• **Your task**: Of all the lines in the entries below, give again exactly those starting at the line containing "Protección de datos (81, 1820)" and ending at the line containing "Yzeron, France (113, 163)", both ends included, and no others.
--- Material to process ---
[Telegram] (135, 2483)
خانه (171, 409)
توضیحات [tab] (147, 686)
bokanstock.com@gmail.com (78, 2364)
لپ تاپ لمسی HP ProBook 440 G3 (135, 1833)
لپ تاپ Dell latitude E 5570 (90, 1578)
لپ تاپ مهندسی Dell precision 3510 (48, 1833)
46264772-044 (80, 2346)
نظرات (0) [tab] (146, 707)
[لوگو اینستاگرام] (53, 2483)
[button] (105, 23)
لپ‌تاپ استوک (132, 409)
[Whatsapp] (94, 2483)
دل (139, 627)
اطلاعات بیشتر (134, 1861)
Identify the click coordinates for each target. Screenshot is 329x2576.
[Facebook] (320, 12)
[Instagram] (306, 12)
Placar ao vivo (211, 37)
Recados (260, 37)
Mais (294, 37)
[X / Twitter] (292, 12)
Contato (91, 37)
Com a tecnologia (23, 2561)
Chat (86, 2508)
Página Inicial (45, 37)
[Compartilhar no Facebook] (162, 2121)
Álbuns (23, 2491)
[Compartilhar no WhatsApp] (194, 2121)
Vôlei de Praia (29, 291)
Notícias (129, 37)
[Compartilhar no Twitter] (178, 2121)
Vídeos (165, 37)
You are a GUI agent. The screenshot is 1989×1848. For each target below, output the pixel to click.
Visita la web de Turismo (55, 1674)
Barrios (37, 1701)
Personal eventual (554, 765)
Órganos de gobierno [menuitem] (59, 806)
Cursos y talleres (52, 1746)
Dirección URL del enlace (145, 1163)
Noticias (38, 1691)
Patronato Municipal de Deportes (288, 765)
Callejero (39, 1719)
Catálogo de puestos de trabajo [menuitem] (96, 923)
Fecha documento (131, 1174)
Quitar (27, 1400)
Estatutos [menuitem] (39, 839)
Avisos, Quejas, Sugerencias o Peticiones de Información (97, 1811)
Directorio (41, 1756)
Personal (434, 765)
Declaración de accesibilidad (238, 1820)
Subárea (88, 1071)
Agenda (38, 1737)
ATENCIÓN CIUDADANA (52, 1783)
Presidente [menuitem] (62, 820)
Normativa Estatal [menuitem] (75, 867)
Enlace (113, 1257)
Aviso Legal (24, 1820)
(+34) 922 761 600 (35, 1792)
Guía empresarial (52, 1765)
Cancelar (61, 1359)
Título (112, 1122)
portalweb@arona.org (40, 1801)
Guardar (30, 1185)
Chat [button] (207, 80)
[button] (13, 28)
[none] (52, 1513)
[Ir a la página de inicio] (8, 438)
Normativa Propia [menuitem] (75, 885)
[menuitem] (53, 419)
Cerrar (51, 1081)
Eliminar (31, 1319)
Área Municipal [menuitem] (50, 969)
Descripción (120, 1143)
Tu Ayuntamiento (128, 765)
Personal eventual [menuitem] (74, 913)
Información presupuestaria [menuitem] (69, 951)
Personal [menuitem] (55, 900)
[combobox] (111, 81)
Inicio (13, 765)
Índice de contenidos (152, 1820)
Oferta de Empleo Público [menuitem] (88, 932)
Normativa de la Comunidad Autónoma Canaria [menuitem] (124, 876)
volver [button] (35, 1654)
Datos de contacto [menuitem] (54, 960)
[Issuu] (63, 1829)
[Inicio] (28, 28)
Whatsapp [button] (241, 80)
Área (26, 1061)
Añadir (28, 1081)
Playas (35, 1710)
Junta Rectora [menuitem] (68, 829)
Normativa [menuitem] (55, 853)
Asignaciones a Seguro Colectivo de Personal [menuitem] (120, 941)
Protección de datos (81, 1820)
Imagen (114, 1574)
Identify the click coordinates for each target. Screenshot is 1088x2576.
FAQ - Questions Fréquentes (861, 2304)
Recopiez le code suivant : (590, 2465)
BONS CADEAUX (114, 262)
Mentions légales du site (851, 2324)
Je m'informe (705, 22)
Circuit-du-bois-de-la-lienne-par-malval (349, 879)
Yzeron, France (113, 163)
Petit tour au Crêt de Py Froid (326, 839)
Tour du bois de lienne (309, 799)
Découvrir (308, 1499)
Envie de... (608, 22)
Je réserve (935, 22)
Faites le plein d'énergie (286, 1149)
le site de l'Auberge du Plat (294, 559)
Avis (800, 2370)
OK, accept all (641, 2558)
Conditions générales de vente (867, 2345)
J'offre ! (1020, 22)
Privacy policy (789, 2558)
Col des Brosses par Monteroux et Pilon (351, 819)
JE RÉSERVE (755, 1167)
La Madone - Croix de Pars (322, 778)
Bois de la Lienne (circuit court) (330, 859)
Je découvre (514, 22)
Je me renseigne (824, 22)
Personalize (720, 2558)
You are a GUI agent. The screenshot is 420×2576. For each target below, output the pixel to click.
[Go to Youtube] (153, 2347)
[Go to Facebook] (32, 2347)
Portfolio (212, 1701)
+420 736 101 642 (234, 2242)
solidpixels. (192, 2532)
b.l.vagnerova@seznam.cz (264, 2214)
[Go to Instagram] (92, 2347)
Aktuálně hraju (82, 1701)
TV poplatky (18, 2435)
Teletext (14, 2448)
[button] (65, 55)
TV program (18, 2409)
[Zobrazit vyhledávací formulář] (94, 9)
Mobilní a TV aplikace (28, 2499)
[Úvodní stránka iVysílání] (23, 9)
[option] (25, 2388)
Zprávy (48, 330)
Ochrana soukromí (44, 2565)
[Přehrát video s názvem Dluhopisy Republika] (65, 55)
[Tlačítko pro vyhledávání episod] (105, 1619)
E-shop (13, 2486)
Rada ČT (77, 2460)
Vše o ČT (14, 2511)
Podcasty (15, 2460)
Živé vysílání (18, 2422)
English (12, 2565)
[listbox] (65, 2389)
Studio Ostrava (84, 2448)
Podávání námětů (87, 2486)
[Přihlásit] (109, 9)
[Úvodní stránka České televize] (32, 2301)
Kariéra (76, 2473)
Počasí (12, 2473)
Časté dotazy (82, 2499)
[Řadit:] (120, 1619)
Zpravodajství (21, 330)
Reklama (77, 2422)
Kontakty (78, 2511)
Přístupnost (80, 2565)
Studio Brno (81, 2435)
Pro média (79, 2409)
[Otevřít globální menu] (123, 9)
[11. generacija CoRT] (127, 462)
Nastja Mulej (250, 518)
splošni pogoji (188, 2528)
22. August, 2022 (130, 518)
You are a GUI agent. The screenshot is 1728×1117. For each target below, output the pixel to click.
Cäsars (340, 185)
---
• **Your response**:
Protección de datos (81, 1820)
Imagen (114, 1574)
Identify the click coordinates for each target. Screenshot is 1088x2576.
FAQ - Questions Fréquentes (861, 2304)
Recopiez le code suivant : (590, 2465)
BONS CADEAUX (114, 262)
Mentions légales du site (851, 2324)
Je m'informe (705, 22)
Circuit-du-bois-de-la-lienne-par-malval (349, 879)
Yzeron, France (113, 163)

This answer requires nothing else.